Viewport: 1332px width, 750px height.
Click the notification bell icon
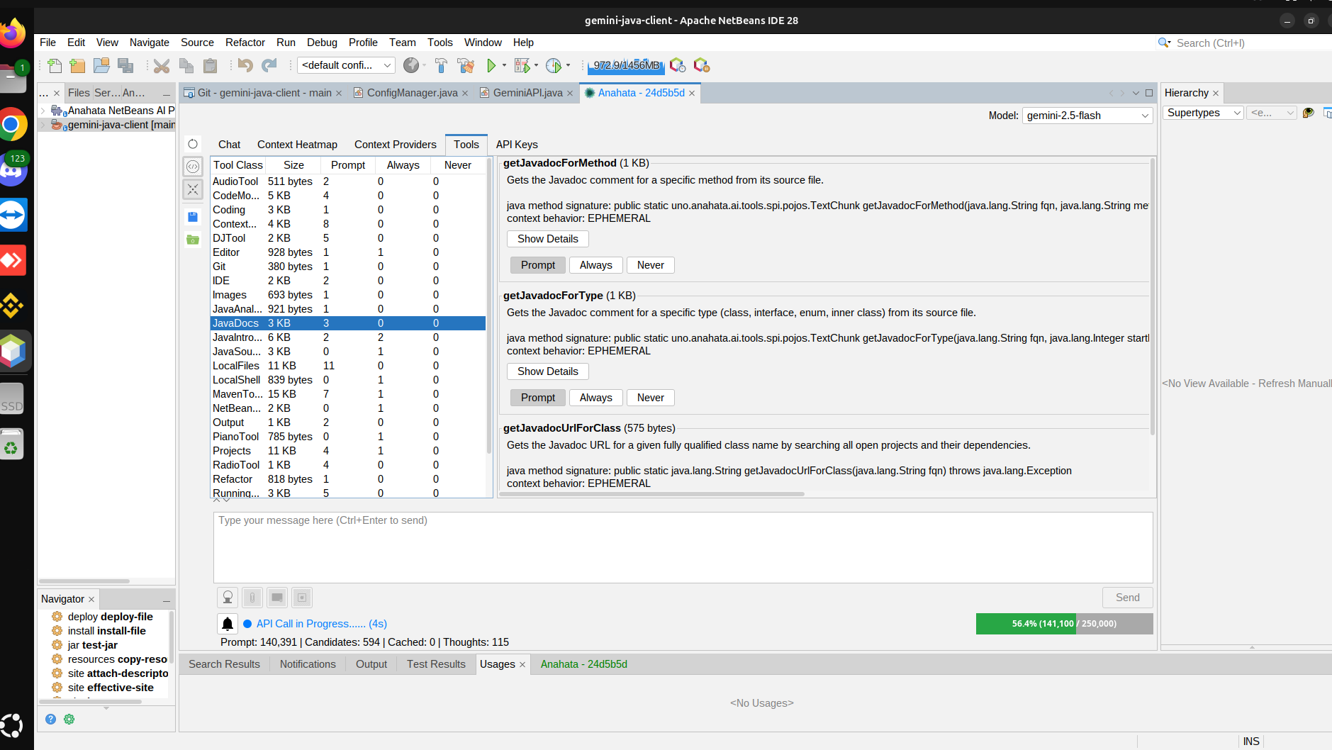(x=228, y=624)
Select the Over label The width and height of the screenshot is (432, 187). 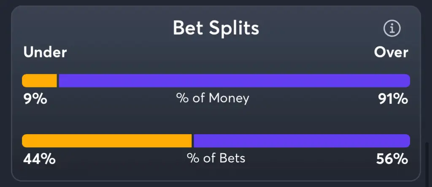click(391, 52)
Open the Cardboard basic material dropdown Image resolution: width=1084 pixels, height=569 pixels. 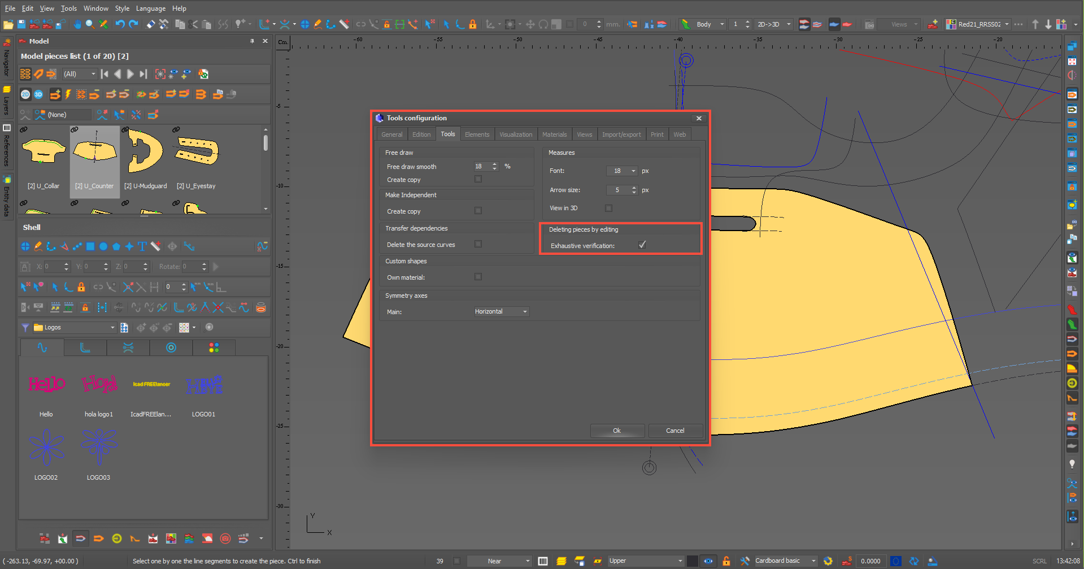point(813,561)
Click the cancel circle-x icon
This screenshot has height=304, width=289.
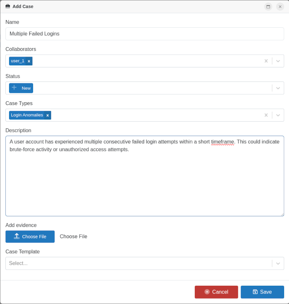coord(207,292)
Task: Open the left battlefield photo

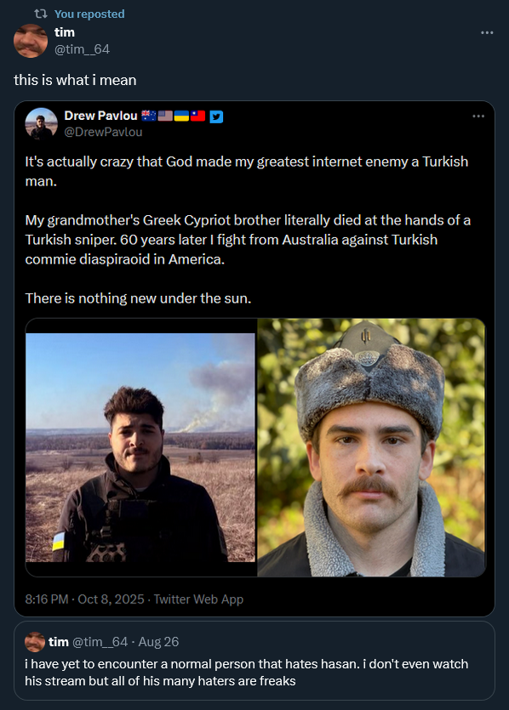Action: [x=140, y=446]
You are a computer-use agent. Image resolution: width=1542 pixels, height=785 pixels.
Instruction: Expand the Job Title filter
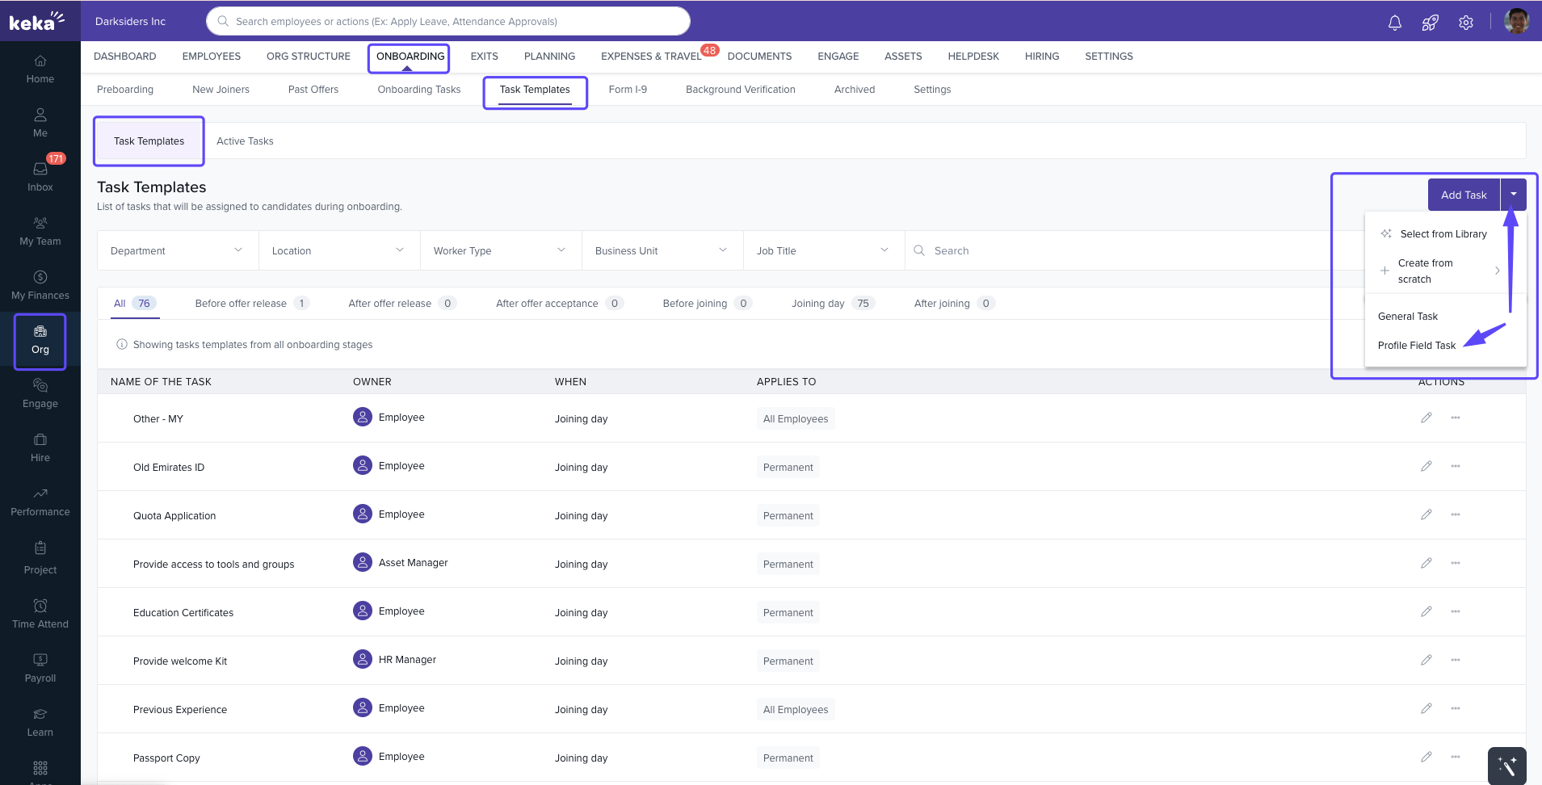(x=823, y=250)
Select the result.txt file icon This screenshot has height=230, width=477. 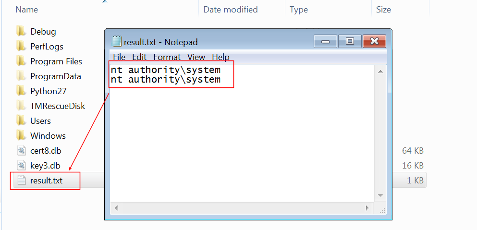[x=21, y=181]
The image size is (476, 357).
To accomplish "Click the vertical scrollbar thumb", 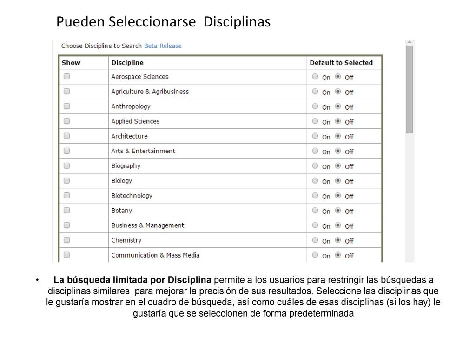I will point(410,89).
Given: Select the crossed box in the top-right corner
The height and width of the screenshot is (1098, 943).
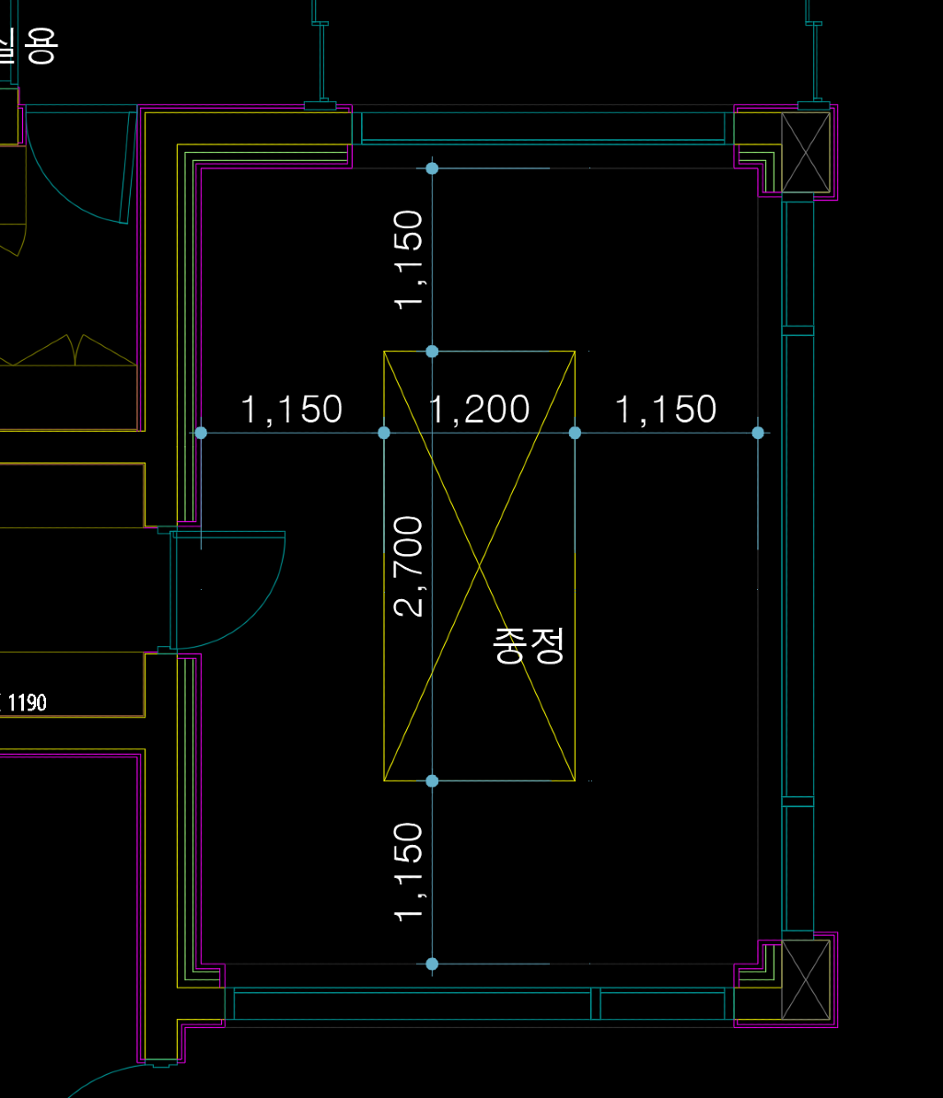Looking at the screenshot, I should (x=806, y=152).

-- What the exercise asks --
What you give back should be exactly the lines from the line holding "The height and" through the final line of the material, both ends included, and please leave out the pictures.

-- Solution to the problem --
The height and width of the screenshot is (1098, 943).
Looking at the screenshot, I should (x=806, y=152).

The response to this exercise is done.